MADDE 11- Aynı Yönetmeliğin 20 nci maddesi başlığı ile birlikte aşağıdaki şekilde değiştirilmiştir.

“Yenileme eğitimi

MADDE 20- (1) Teknik personel, mesleki yeterliliklerinin, bilgi ve becerilerinin devamlılığını sağlamak amacıyla tarihi ve programı önceden duyurulacak eğitime beş yılda bir katılır. Beş yıllık sürenin hesabında SEGEM belgesinin alındığı tarih veya yenileme tarihi esas alınır.

(2) Teknik personele verilecek eğitimin tarihi, süresi, kapsamı, yöntemi ile ücreti ve diğer koşullara ilişkin çalışmalar İcra Komitesinin görüşü alınarak SEGEM tarafından yapılır ve Kurumca karara bağlanır. Söz konusu eğitim SEGEM veya SEGEM tarafından yapılacak hizmet alımı yoluyla verilir.

(3) Eğitimi süresi içinde tamamlamamış olan teknik personelin faaliyeti bu eğitim tamamlanıncaya kadar durdurulur. Faaliyeti durdurulan teknik personele ilişkin bilgiler TOBB ve TSB’ye iletilir.”

MADDE 12- Aynı Yönetmeliğin 24 üncü maddesi başlığı ile birlikte aşağıdaki şekilde değiştirilmiştir.

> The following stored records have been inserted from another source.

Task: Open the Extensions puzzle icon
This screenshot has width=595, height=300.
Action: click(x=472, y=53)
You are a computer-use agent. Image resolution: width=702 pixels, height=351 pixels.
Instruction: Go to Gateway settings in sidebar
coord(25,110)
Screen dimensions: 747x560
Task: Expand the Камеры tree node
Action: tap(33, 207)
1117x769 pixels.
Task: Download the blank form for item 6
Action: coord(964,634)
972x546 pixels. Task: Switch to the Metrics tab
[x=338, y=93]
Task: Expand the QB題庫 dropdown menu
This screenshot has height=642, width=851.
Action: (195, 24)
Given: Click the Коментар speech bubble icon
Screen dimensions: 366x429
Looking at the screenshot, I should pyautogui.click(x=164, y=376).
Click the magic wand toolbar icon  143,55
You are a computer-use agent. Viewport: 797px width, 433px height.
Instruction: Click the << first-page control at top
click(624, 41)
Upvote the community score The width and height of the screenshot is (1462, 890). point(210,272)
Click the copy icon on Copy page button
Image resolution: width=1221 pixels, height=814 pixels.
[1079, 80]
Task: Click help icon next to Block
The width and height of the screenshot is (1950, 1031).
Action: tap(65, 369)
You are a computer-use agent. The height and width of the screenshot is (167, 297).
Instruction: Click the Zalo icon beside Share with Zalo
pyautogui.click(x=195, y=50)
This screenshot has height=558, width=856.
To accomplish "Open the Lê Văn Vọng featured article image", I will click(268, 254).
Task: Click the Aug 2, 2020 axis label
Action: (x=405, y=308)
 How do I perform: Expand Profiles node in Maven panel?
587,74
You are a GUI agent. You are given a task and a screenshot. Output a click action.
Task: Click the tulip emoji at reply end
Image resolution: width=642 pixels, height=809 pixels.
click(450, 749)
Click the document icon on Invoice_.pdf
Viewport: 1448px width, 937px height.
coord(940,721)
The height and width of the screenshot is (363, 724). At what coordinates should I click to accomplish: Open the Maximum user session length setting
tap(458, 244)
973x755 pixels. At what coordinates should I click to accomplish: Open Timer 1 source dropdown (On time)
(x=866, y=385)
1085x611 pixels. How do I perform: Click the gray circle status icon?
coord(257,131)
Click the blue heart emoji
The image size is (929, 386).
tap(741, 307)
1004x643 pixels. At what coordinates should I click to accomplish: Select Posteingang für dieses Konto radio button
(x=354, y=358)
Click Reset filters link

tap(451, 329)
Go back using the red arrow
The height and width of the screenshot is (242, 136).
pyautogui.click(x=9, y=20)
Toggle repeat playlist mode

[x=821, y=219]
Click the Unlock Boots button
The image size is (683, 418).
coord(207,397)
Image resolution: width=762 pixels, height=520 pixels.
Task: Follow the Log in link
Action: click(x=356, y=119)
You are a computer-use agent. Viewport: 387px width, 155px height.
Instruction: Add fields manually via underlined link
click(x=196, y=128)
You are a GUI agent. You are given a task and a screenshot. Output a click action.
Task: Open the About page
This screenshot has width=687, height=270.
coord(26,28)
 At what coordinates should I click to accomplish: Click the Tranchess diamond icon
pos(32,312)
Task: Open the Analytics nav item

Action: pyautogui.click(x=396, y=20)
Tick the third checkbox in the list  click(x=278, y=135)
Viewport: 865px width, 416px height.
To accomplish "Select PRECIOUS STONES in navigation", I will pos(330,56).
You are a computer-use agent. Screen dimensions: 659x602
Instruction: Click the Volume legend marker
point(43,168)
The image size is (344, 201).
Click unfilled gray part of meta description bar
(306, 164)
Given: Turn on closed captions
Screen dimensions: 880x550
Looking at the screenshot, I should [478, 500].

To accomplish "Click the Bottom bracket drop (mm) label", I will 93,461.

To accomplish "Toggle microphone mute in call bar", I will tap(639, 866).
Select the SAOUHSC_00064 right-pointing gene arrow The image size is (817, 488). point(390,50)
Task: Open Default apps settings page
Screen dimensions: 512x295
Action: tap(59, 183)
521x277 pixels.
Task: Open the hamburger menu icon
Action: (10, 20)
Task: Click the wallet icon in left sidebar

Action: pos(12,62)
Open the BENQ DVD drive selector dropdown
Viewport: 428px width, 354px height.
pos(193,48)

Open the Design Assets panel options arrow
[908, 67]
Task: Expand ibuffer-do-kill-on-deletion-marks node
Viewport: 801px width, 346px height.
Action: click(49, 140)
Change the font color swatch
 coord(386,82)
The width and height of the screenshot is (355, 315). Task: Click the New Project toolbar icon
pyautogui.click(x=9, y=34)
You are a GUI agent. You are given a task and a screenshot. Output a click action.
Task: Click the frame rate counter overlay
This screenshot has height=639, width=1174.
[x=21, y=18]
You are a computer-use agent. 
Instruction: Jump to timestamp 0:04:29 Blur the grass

“Kurumca alınacak tedbirler ve uygunluk belgesinin iptali

MADDE 24- (1) Kurumca yapılan izleme, inceleme veya denetim sonucunda, Kanunun 32 nci maddesi hükümlerine uygun hareket etmediği veya ilgili mevzuat hükümlerine aykırı davrandığı tespit edilen acenteler, Kurumca uyarılır. Uyarının ardından ilgili acentenin durumu hakkında yapılan değerlendirme neticesinde, acentenin faaliyetleri Kurul tarafından altı aya kadar geçici olarak durdurulabilir veya uygunluk belgeleri iptal edilebilir. Faaliyetleri geçici olarak durdurulanlar durumları Levhaya kaydedilmek üzere Kurumca TOBB’a, ayrıca çalıştıkları şirketlerce de bu acenteler aracılığıyla poliçe düzenlenmesinin durdurulmasını teminen TSB’ye bildirilir.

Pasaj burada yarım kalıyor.